CUNA and NAFCU rarely agree on anything these days, but the chief executives from the two credit union trade groups apparently joined together for one initiative this spring.

Both CUNA President Dan Mica and NAFCU Chief Executive Fred Becker were backing a bid to get a credit union representative appointed to the board of the Federal Home Loan Bank of Atlanta. Ralph Reardon, chief financial officer for Coastal FCU, which is a member of the regional bank, lost in his bid to be named to an FHLB board. Had he won, he would have been only the second credit union executive to serve on the board since the mortgage-finance system was opened to credit unions under the 1989 s&l Bailout Bill.
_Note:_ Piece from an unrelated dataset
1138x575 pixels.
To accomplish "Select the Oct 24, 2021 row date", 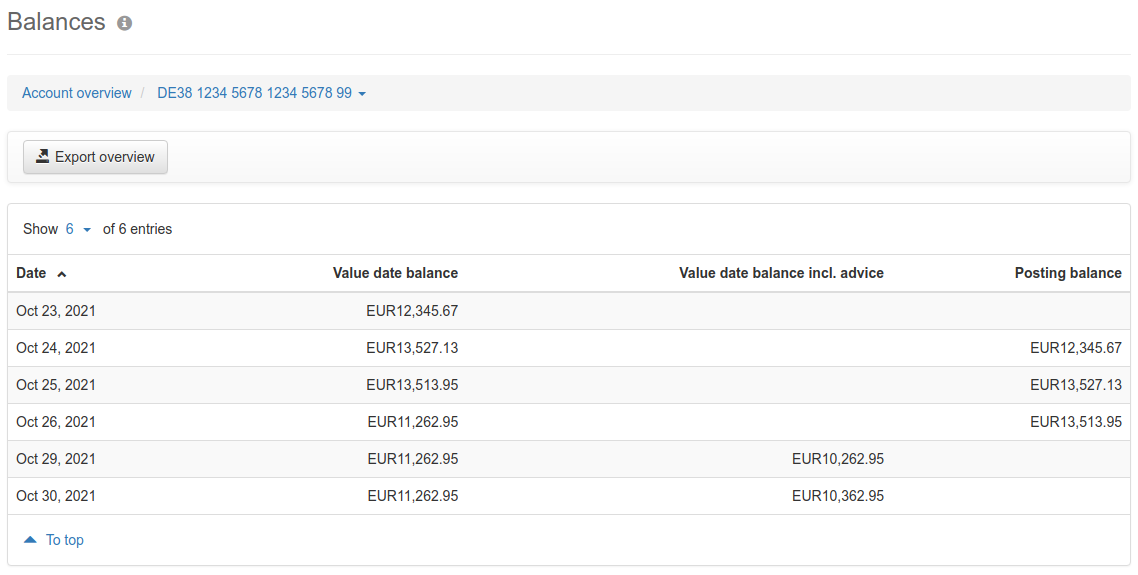I will pos(56,348).
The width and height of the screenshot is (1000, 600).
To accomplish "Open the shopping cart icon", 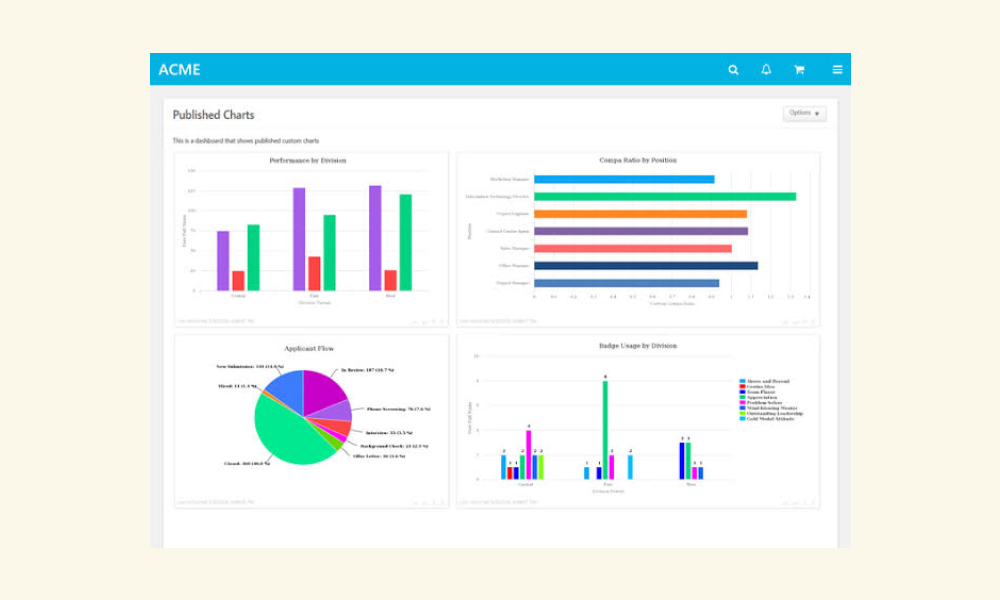I will pos(798,70).

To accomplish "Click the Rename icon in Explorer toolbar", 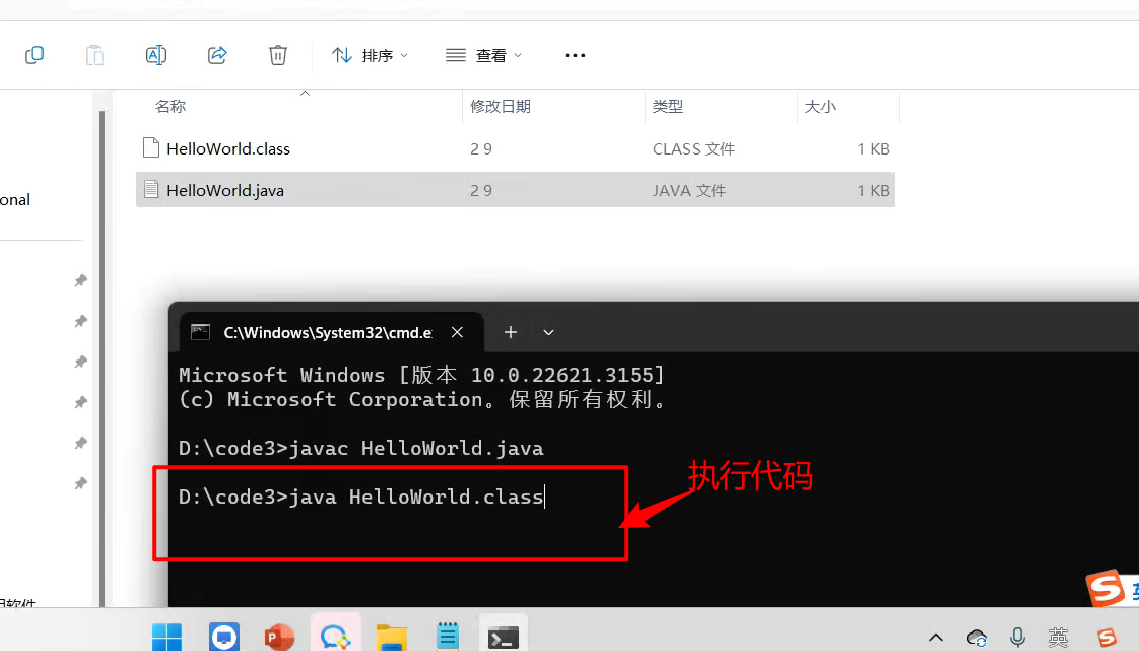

Currently, Jack Harper, president of First Service FCU, Groveport, Ohio, who sits on the board of the Cincinnati bank, is the only credit union executive on an FHLB board.

Reardon had finished way down in the balloting for the Atlanta bank's board, eighth out of nine candidates.

But Mica and Becker, who believe the growing credit union membership in the system invites board representation, urged that Reardon be added to the board by the chairman of the Federal Housing Financing Board, the panel that oversees the 12 regional banks and which has discretion to appoint a handful of directors. The request was denied.

The growing need for credit unions to help finance mortgage operations, and the attractive return on mandatory FHLB stock-the Atlanta bank paid a 6% dividend for last year's fourth quarter-has prompted an explosion in credit union membership in the system to more than 600 institutions over the past five years. That's still only a tenth of the total membership, with the bulk of the membership dominated by s&ls, which are required to belong , and commercial banks.

With the advent of an FHLB secondary market alternative to Fannie Mae and Freddie Mac, look for increasing numbers of credit unions to join the system over the coming years and more pressure to add credit union representation to the boards of the various banks.